Furthermore, concerning management, organisations also need to promote autonomy, which in turn will result in an increase in work engagement and a decrease in occupational health problems. Autonomy can be created or increased by providing employees with a variety of work schedule opportunities, such as flexible working hours, working from home and compressed workweeks (Lunenburg, 2011). It is recommended that one focuses on feedback and autonomy first, as this is the easiest method of increasing job resources, seeing that it is not necessary to change the nature of the job, as is the case with the other job resources (i.e. skill variety, task significance and task identity).
Another way of addressing high job demands (i.e. stress) and preventing occupational health problems is through coping strategies. Coping refers to strategies, both cognitive and behavioural, that individuals utilise in order to manage a stressful situation as well as the negative emotional reactions that accompany such a situation
(Klopper, 2003). Two major coping strategies have been identified in the literature: problem-focused coping (i.e. strategies focusing on addressing the stressor itself) and emotion-focused coping (i.e. efforts to deal with the emotional response to the stressor). A third strategy has also been mentioned; this includes a mixture of the first two strategies and is related to seeking social support (Klopper, 2003).
According to Klopper (2003), a coping instrument was developed that initially measured 14 coping strategies, which later were revised to fit the police environment. This instrument is known as the COPE instrument, and the revised version measures four coping strategies: active coping, avoidance, seeking emotional support and turning to religion (Klopper, 2003). Consequently, it is advised that the COPE instrument be used in the SAPS working environment to determine the type of coping strategies that the SAPS employees utilise to address stress. More specifically, it can be used in personnel selection procedures and in individual training on coping with stress.

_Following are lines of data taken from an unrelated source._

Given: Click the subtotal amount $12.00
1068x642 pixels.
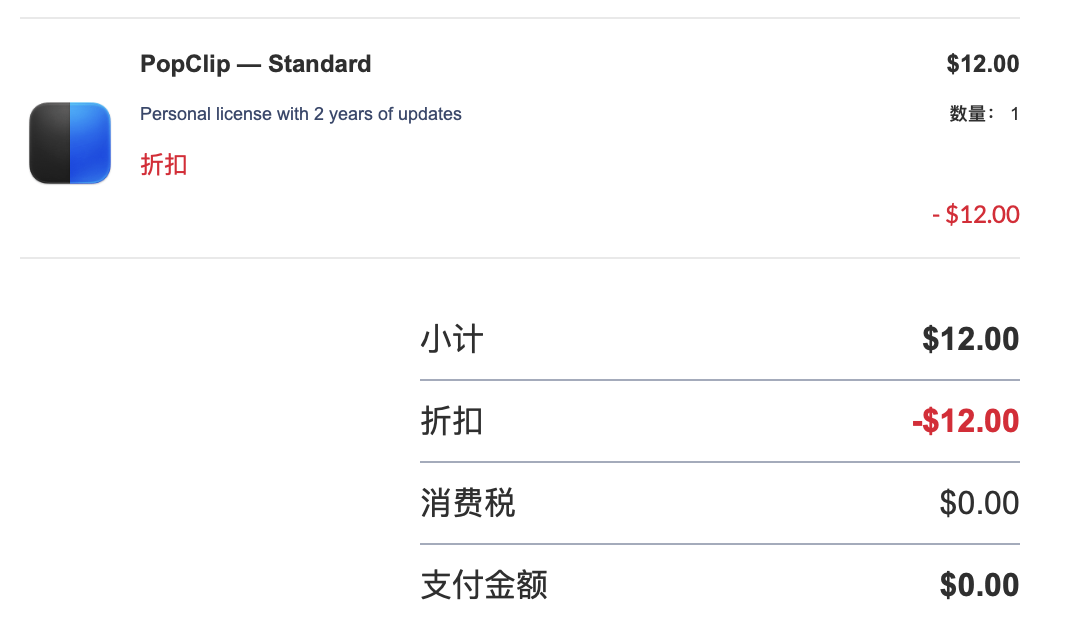Looking at the screenshot, I should (x=971, y=339).
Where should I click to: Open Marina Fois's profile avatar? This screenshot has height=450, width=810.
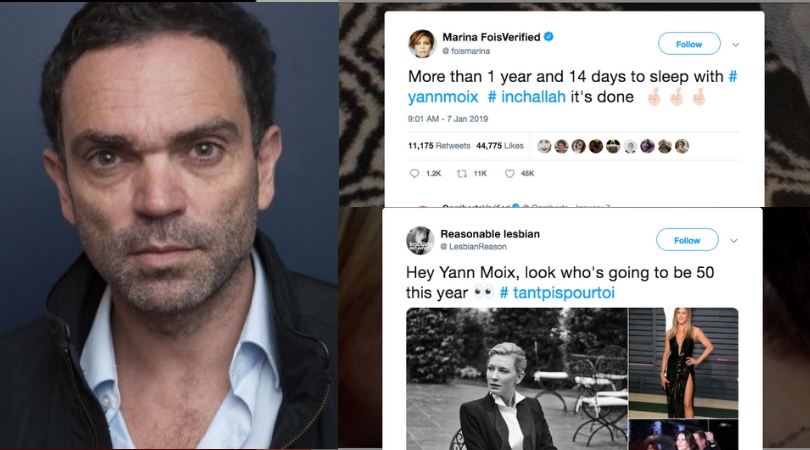pyautogui.click(x=421, y=44)
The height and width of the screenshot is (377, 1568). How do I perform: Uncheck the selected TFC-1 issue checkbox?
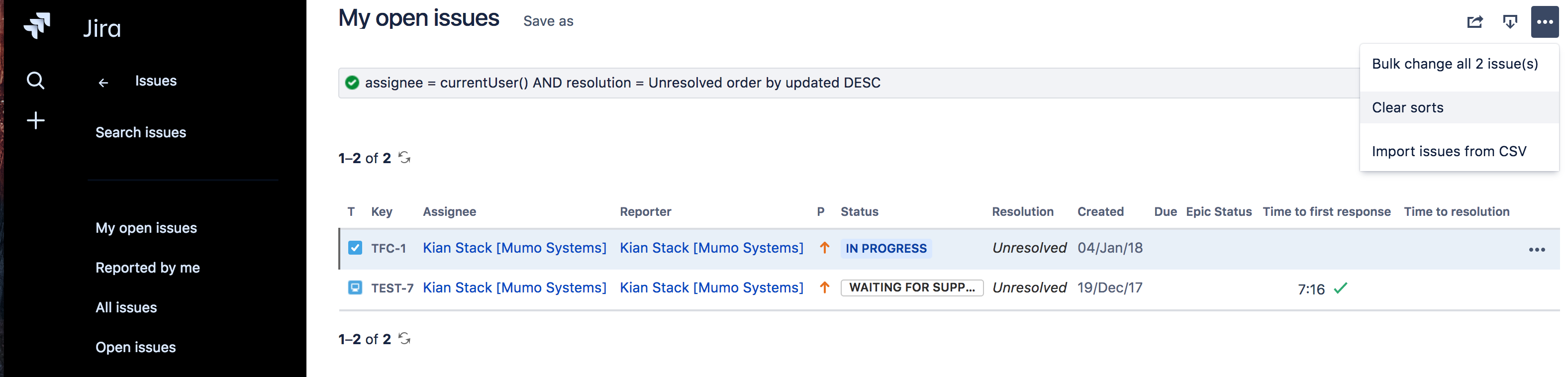click(x=355, y=248)
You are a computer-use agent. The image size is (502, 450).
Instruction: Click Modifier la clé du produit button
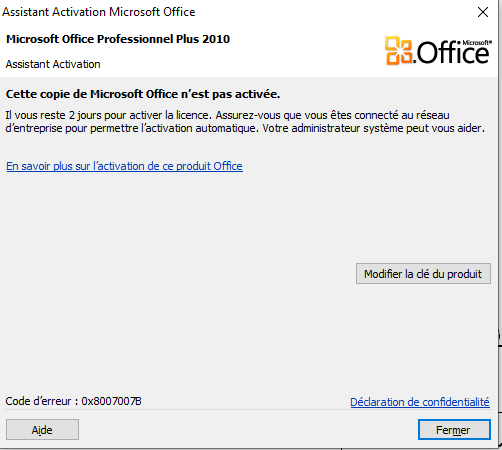pos(423,274)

The strategies involved in active coping are approaching the problem, redefining it into something positive or as a learning experience and accepting that it has happened. These coping strategies are associated with lower burnout. Avoidance coping, in contrast, includes daydreaming and ignoring the facts as strategies, and these are associated with an increase in exhaustion. Although emotion-focused strategies have often been determined to be ineffective, it seems that seeking emotional support can prevent exhaustion caused by job stress. It was also found that seeking emotional support leads to the use of active coping strategies, which in turn lead to increased levels of professional efficacy. Turning to religion as coping strategy has been mentioned occasionally in the literature but has largely been ignored in coping with occupational stress. Although some studies have found a relationship between turning to religion and burnout, no research has been conducted on this relationship in the SAPS (Klopper, 2003).

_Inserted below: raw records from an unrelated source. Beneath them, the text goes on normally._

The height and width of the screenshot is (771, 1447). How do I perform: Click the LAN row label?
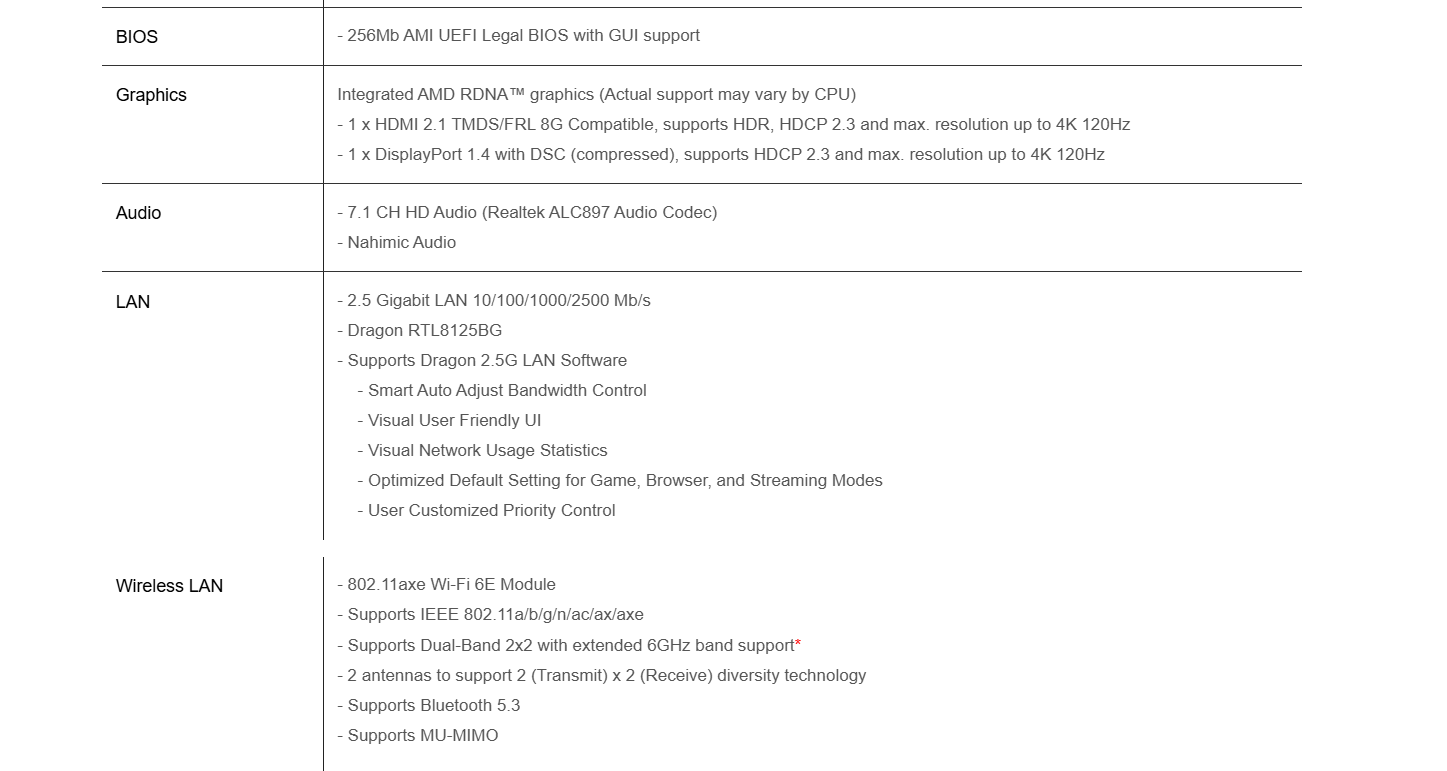[x=133, y=302]
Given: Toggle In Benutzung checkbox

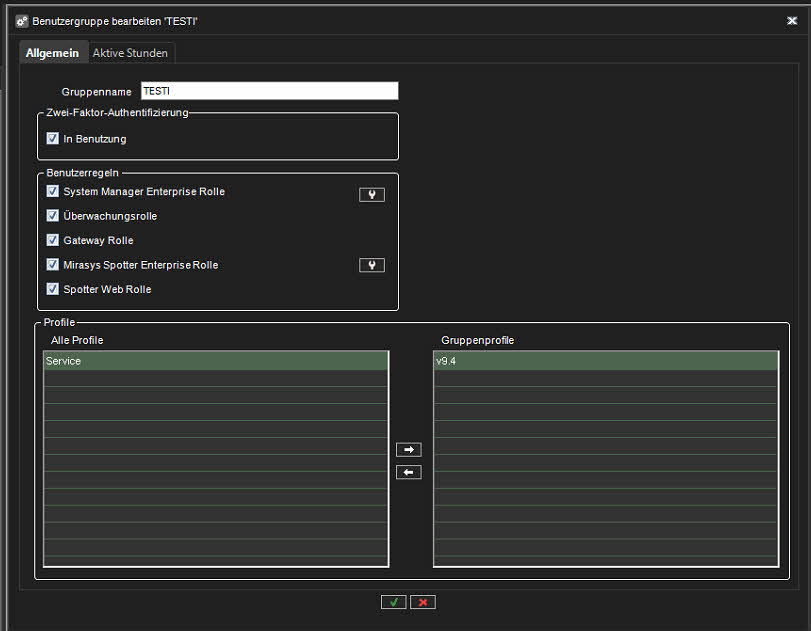Looking at the screenshot, I should (x=53, y=139).
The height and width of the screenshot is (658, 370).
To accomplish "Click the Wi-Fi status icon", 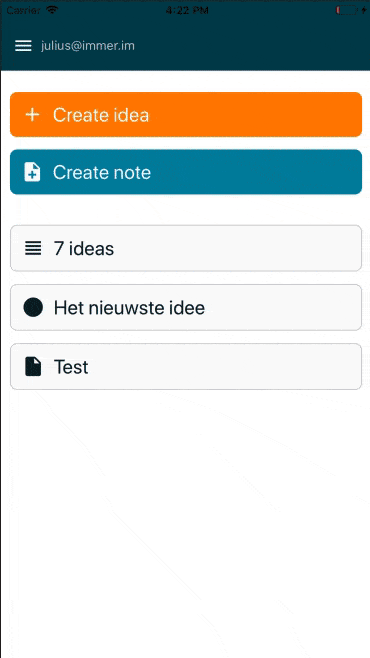I will click(52, 10).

When successful coping strategies are implemented and followed, it will result in goal attainment, enhanced professional efficacy and a sense of existential significance. In contrast, poor coping strategies are likely to result in burnout. Thus, it can be concluded that high levels of burnout are associated with ineffective (e.g. withdrawal)
coping strategies and low degrees of burnout with constructive coping strategies. Research on coping specifically in the SAPS has determined that SAPS employees often seem to make use of maladaptive coping strategies (i.e. alcohol and drug abuse, anger and withdrawal). It has also been found that distancing and planful problem- solving coping strategies significantly reduce distress, whereas escape/avoidance and self-control coping do not seem to work in the police working environment (Klopper, 2003).
These interventions set out general and broad guidelines that the researcher could consider when addressing the specific interventions geared towards the problems within the SAPS sample.